Skraba still faces a recount that starts on Monday but said he will push for extending the benefits in January.
“I agree with what Grant is trying to do, it is paramount that we act on this immediately,” said Skraba. “I’m surprised the governor hasn’t called a special session but I will support retroactive payments from when they lost their benefits.”
In May, Cleveland-Cliffs idled operations at Northshore Mining, laying off workers at its pellet plant in Silver Bay and mine in Babbitt.
In July, Cliffs announced that the facilities will remain idle through at least April 2023. Most impacted workers at Northshore will exhaust their unemployment benefits this month before the next regular legislative session convenes in January.

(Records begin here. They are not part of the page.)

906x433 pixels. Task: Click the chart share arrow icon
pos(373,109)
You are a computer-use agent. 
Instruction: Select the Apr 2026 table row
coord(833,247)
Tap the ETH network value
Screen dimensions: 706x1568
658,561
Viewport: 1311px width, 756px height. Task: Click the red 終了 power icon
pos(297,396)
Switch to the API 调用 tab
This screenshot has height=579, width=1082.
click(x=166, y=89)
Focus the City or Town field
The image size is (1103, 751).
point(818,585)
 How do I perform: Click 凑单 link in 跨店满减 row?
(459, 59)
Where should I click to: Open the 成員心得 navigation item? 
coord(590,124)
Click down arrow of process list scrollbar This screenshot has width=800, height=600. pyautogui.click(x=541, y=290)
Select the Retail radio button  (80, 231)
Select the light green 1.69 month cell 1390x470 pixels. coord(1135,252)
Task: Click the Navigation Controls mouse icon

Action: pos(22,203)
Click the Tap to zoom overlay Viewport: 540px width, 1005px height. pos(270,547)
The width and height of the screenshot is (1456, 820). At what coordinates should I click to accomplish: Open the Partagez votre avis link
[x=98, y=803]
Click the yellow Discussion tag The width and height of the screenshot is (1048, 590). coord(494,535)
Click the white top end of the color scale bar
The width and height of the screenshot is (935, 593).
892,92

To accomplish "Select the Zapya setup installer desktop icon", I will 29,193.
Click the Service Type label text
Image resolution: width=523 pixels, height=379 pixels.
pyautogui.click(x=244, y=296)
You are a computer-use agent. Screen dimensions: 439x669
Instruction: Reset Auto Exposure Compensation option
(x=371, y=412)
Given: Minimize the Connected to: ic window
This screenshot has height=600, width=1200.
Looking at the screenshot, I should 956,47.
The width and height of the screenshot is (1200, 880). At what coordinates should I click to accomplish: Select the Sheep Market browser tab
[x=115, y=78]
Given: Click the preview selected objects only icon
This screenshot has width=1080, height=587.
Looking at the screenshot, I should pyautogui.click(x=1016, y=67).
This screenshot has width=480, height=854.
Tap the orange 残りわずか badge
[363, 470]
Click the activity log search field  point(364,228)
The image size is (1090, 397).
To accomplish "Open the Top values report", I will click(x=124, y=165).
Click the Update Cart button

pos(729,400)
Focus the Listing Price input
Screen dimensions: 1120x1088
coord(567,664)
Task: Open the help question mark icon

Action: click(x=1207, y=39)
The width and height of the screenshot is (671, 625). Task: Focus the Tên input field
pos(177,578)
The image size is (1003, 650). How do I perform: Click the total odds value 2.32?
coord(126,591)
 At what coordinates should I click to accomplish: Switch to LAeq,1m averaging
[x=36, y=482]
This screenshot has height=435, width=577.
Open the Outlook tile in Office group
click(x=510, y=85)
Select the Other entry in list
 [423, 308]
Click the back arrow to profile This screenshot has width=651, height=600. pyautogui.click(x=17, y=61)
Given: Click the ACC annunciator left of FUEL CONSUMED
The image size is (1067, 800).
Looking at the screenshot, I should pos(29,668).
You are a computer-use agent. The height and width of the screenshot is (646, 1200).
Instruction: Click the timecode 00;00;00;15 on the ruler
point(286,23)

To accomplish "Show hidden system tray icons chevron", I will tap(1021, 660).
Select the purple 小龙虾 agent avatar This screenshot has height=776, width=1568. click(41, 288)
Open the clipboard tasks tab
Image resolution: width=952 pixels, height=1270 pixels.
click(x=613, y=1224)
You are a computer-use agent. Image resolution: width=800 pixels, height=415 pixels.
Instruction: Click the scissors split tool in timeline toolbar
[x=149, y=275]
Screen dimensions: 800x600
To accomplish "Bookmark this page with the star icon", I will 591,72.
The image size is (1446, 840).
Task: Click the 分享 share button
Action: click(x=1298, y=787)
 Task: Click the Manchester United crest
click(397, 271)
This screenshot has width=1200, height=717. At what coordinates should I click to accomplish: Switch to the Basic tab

The proposed legislation would provide up to 26 additional weeks of unemployment benefits to approximately 410 iron ore mining industry workers who will be impacted when their benefits run out this month. Those who work for firms providing goods or services to the iron ore mining industry and lost their jobs because of the idling would also be eligible.
The extended benefits wouldn’t be used to determine the future unemployment tax rate for a business, and workers eligible for Trade Readjustment Allowance assistance benefits wouldn’t be eligible. The benefits would be retroactive to when a workers’ benefits ended in late November.